2022 Fiscal Year Research-status Report
小中学校のライティング指導におけるオーサーシップ育成のための基礎的研究
Project/Area Number |
22K02655
|
Research Institution | Gifu University |
Principal Investigator |
小林 一貴 岐阜大学, 教育学部, 教授 (30345772)
|
Project Period (FY) |
2022-04-01 – 2026-03-31
|
Keywords | オーサーシップ / アカデミック・リテラシー / ジャンル / 表現への関与の様式 / 混成的談話実践 |
Outline of Annual Research Achievements |
研究課題の1である「ライティング指導における情報・知識の評価と再構成のプロセス」に関わって、オーサーシップは先行する知識や知識を生み出す諸活動との結び目(nexus)において構築されるとの考え方に基づき、初等教育における書くことの学習過程の分析と考察を行った。 初等教育におけるオーサーシップの育成に関しては、学校教育に特有の言語を身につけながら、教材ならびに学習場面の参加者との相互関係のプロセスにおいて、書き手が自身の書くことに関わる認識を習得することが重要となる。このプロセスを捕捉するために、書かれたテクストの要素と教材を介したテクスト間の相互関係、学習場面における参加者の相互関係を記述する方法として「混成的談話実践」を検討した。 この記述方法に基づいて、小学校低学年における物語を書くことの学習過程の分析を行った。
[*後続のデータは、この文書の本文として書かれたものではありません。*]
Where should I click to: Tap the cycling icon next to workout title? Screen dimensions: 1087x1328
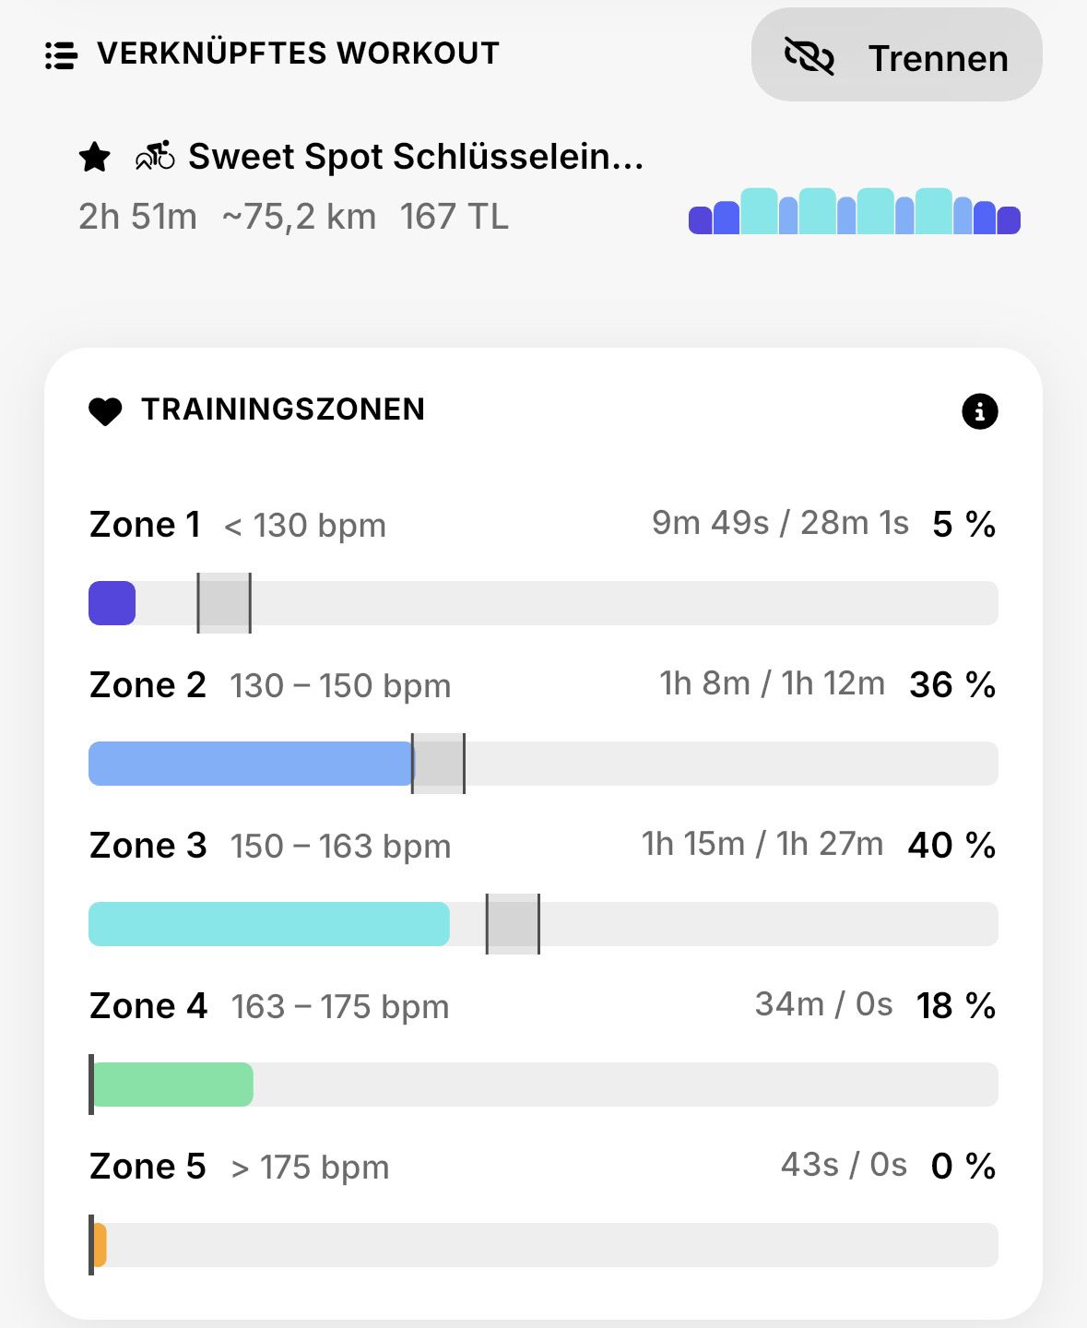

分析を通して、指導内容に沿った物語の構成や語り手の存在といったテクストの形式的特徴が授業者や他の学習者とのやりとり、授業における課題や資料との相互関連、ストーリーや物語世界の象徴性などと関連していることを明らかにした。そこには書かれたテクストに参加する立場と、書かれたテクストに関わるコミュニケーションに参加する立場が関わっていることを確認した。 また、教材化に関わる観点から、学習者にとって有意味と思われていたテクストの意味が解体され、再構築される過程に焦点を当てた授業実践について、表現学習の過程を考察した。学習者が書かれたテクストの生成される状況の具体化を行っていること、学習の対象となるジャンルについて、他のジャンルとの混交によって意味づけが展開していることを指摘した。 テクストならびに状況の諸要因との相互関係において学習者にとっての固有の書くことを補足する枠組みを提示し、これらのプロセスへの関与がオーサーシップの育成に関する要因となることを指摘した。
|
Current Status of Research Progress |
Current Status of Research Progress
3: Progress in research has been slightly delayed.
Reason
本研究は初等教育、中等教育前期を対象としており、初年度においては後半に中等教育での学習過程の調査を計画していたが、研究代表者の事情により計画を予定通りに進められず、授業実践者との学習ならびに研究のデザインに関する協議を十分に行なえなかった。また、書くことのジャンルについては、初等教育におけるフィクションに限られている。このように、中等教育ならびにノンフィクションのジャンルについての学習過程の調査についてやや遅れが生じている。
|
Strategy for Future Research Activity |
令和5年度末までに、初等教育における議論的なジャンルに関する授業実践を行い、前年度の成果に基づく学習過程の記述を通した分析・考察を行う。また、中等教育においては、同様に議論的なジャンルに関する授業実践と学習過程の調査を行う。 授業実践については、学習者同士の交流や発表の談話、書かれたテクストについてデータを収集する。 調査データをトランスクライブ(文字化)し、情報・知識の評価と再構成、知識の創出、オーサーシップの意識化に関わる学習過程に特有のメタ言語を抽出する。
|
Causes of Carryover |
物語を書くことの学習過程のデータ入力と確認の作業を研究代表者が行ったため、作業に伴う謝金が発生しなかった。